Figuring out the methods isn't always that easy either, and there are places where even experts aren't quite sure exactly what Aristarchus is doing. Fortunately there are modern equivalents to Aristarchus's calculations which keep to the spirit of his original proofs by avoiding trigonometry. And you'll get numbers that are pretty much spot on.
The first thing, though, is to calculate what Aristarchus actually calculated. That's the ratio of the Earth's and Moon's diameters.
To start off we don't bother with anything about the Moon or the Earth. We just suspend a ball in a light so it casts a shadow.
Now it may not be completely obvious but the shadow is divided into three parts: the penumbra, the umbra, and the antumbra.
The umbra is the darkest part of the shadow and is where the ball completely blocks the light. If you're in the umbra, no direct light reaches you at all.
The penumbra is on either side of the umbra. If you're in the penumbra, the ball only partly obscures the light source. Obviously it won't be as dark in the penumbra as in the umbra.
The third part of the shadow, the antumbra, is the part of the shadow that's in line with the umbra but further out. It's also lighter than the umbra.
What's important to know is that any ball suspended in light has an umbra, penumbra, and antumbra. That includes the planets and the Moon.
As everyone knows, when a planet blocks out the view of another planet we have an eclipse. During an eclipse one planet falls within another planet's shadow.
On Earth we see both solar and lunar eclipses. The solar eclipse is when the Moon comes between the Earth and the Sun. And the lunar eclipse is when the Earth comes between the Sun and the Moon.
For a solar eclipse, if the viewers get completely covered by the umbra, it's a total eclipse. If they stay in the penumbra, it will be a partial eclipse. If the viewers are in the antumbra, that's what's called an annular eclipse. Annular solar eclipses are relatively rare and occur only once every year or so.
Aristarchus's calculations are based on the geometry of these shadows. The best place to start, though, is to look at the shadows not cast by the Earth, but by the Moon. And yes, although the Moon only shines because of reflected sunlight, the objects lit up by the Moon will also have an umbra, penumbra, and even an antumbra. And at this point you can try an experiment.
Go outside on a clear night and when there's a full moon. Now take a small ball - like a 1" balsa sphere - and attach it to a stick. Place the stick in the ground and then back up so that the ball just obscures the Moon's disk.
Now the point where the ball just blocks the Moon's disk is at the end, or apex, of the umbra. And if you measure how far you've backed up, you'll find that in principle (emphasis added) you're about 9 feet in a direct line from the ball.
[Important Note: This experiment applies only with the Moon. DO NOT, that's NOT! NOT! NOT! try it with the Sun. NEVER EVER look directly at the Sun. Even a brief glance can cause permanent eye damage.]
Once when you've got the measurements down, convert all numbers to inches. Then divide the distance by the diameter of the ball. To avoid excess garrulousness, we'll call the quotient the umbra/distance ratio or the umbra/object ratio. We'll represent this ratio as U/O.

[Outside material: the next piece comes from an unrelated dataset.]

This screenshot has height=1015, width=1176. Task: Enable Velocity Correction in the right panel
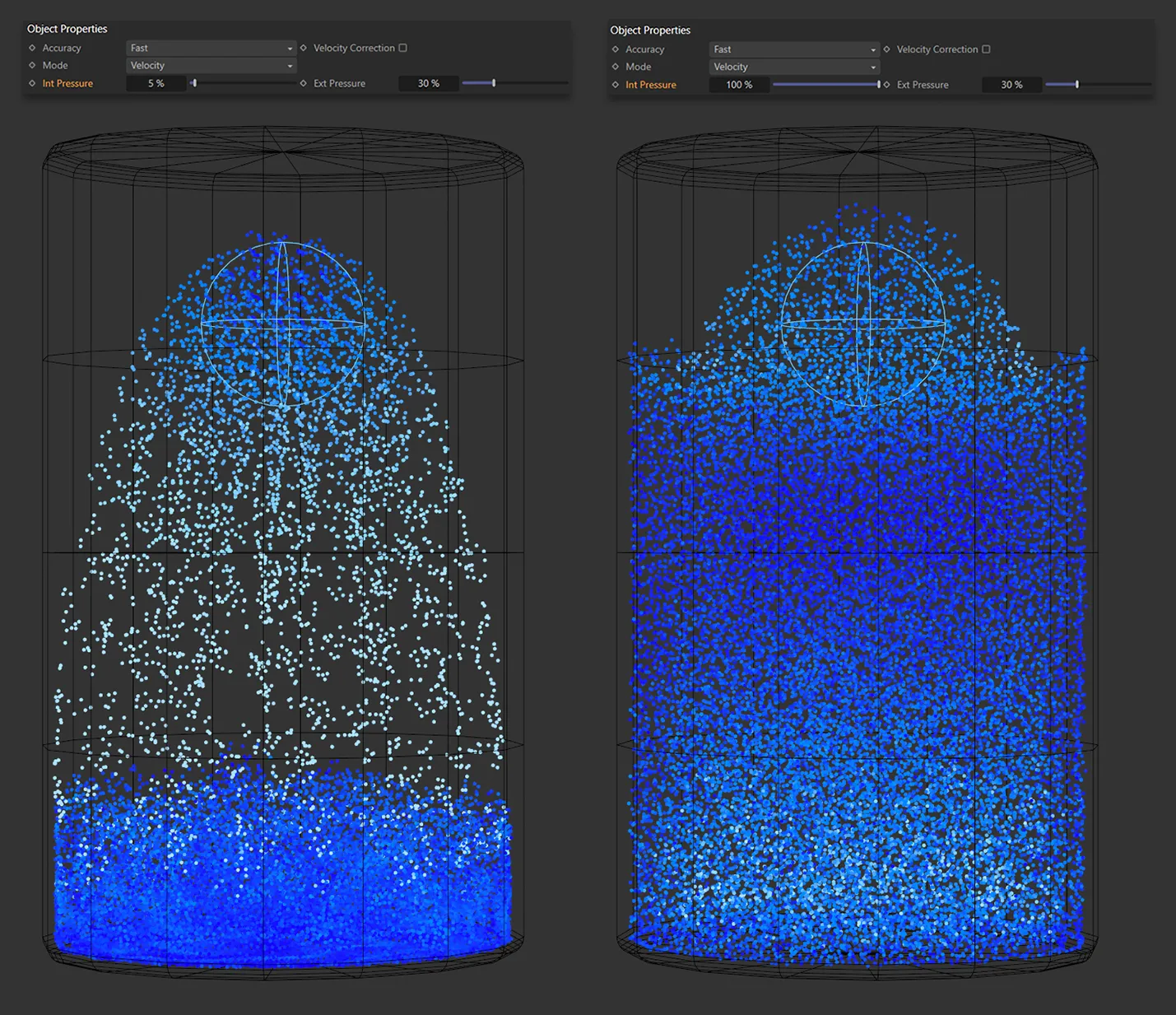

Now if you've been careful in your measurements you'll find the umbra/object ratio is about 108.
U/O = 108.
And it doesn't matter what size the ball is, the ratio should be close to 108. If you repeat the experiment with a 1/2" ball, then (yes, in principle), the ball will just obscure the moon if you drop back about 4½ feet. A quarter inch ball will obscure the moon at about 2 feet and three inches. A ping pong ball would cast an umbra a bit longer than 14 feet.
You can prove this - geometrically - if you try another experiment - but a thought experiment. First, (mentally) place the different size balls in a line so the centers of the balls and the center of the Moon all form a straight line. Then place the balls so that the smaller ones are just inside the shadow of the larger ones. Then you'll see that the shadow cones will all converge to the same point.
Next note that in the diagram you can see that the diameter of each ball, AD, CD, EF, can be seen as the base of the three triangles: ΔABG, ΔCDG, ΔEFG. For each triangle the two long sides are formed by the edges of the umbra.
Now by the way the balls have been lined up, the two long edges on each triangle are of equal length. Or as mathematicians say, the two sides are congruent. And as everyone learned in grade school, this type of triangle - where two sides are equal - is called an isosceles triangle.
Now isosceles triangles that share a common angle between their congruent sides but which differ in absolute sizes are similar triangles. And with similar triangles all the other geometric properties are proportional to each other.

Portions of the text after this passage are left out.